Siegfried KRACAUER, 1960’larda ortaya koyduğu Film Kuramı adlı kitabıyla gerçekçi
kuramcılar arasında önemli bir yer edinir.
Kracauer’in sinemaya bakışı fotoğraf temellidir demek çok yanlış olmaz. Çünkü
Kracauer’e göre;
1. Sinema bir kurgu veya diğer biçimsel oluşumların ürünü olmaktan daha çok, bir
fotoğraf ürünüdür.
2. Fotoğraf nesnesini dönüştüren bir oluşum olmaktan daha çok, nesnesine bağlı
olan bir oluşumdur
3. Sinema nesnesine ve olaylara hizmet etmek zorundadır.
Filmin temel özellikleri tamamen fotoğrafiktir O’na göre. Sinemanın görülen
dünyayı ve eylemleri kaydetme yeteneği vardır. Dünya fotoğraflanabildiği şekilde
fotoğraflanmış olarak vardır ve bu dünya film yapımcısı için uygun hammadedir.
Kurgulama, yakın çekim, optik efektler, aracın sahip olduğu özelliklerdir.

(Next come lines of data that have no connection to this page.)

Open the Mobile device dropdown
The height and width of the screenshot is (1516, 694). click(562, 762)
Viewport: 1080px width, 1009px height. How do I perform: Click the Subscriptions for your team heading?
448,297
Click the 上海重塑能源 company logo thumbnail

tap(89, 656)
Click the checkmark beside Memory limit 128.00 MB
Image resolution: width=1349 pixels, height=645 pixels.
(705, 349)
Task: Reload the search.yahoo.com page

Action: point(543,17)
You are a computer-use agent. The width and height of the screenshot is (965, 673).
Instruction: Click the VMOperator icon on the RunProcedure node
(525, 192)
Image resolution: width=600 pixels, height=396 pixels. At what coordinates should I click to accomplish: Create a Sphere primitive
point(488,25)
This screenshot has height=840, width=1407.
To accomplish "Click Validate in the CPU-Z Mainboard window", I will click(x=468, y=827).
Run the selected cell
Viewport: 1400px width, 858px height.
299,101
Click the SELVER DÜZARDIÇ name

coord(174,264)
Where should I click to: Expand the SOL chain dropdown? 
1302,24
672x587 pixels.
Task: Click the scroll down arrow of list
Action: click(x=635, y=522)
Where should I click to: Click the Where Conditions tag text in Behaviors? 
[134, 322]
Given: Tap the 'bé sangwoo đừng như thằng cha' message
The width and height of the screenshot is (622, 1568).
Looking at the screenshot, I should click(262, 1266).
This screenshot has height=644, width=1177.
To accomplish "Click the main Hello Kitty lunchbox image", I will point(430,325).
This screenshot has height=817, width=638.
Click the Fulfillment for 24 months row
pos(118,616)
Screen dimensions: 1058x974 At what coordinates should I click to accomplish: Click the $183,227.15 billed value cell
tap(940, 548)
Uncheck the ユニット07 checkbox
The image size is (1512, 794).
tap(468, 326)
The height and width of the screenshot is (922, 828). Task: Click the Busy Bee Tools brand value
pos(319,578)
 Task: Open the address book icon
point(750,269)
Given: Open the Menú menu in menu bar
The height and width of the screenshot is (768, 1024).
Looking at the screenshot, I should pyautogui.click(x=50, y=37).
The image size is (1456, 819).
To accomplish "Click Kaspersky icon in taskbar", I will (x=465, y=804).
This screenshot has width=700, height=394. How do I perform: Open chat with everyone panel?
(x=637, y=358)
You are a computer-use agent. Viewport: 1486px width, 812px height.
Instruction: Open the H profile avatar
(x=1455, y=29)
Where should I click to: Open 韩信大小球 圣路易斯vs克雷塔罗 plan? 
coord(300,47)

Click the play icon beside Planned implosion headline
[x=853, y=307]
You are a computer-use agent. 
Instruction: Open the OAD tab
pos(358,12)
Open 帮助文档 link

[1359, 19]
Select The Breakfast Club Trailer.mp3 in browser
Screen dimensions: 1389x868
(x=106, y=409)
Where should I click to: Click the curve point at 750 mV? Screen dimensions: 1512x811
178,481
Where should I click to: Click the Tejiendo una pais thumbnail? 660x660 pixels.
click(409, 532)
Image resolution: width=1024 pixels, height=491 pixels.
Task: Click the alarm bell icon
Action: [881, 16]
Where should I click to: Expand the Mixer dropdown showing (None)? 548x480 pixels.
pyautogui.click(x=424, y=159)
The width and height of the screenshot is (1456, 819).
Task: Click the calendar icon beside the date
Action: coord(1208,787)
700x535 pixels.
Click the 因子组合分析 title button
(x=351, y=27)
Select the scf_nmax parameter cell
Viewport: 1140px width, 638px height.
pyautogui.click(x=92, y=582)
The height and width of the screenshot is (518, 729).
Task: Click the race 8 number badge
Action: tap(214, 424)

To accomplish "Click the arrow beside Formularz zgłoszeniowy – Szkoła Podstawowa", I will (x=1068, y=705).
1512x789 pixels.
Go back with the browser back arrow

Kracauer teknik özelliklerin kapsam ile yalnızca dolaylı olarak ilgili
olduklarını söylemektedir.
Yani sinemanın konu maddesi fotoğraflanabilir dünyadır.
Kracauer kendi fotoğraf görüşlerini gerçekçi görüş ile birleştirir. O’na göre,
sinema fotoğrafçının çocuğu ve mirasçısıdır. Buradan hareketle de doğayı
fotoğrafik bir oluşum olarak görür.
Sinemasal yaklaşım dediği şey de gerçekçi yaklaşımı içinde barındıran bir öğe
olarak çıkar karşımıza. Sinemanın öncelikle konu maddesinin doğanın kendisi
olduğunu ve ikinci olarak da eğilimler ile planlanması olduğunu söyler.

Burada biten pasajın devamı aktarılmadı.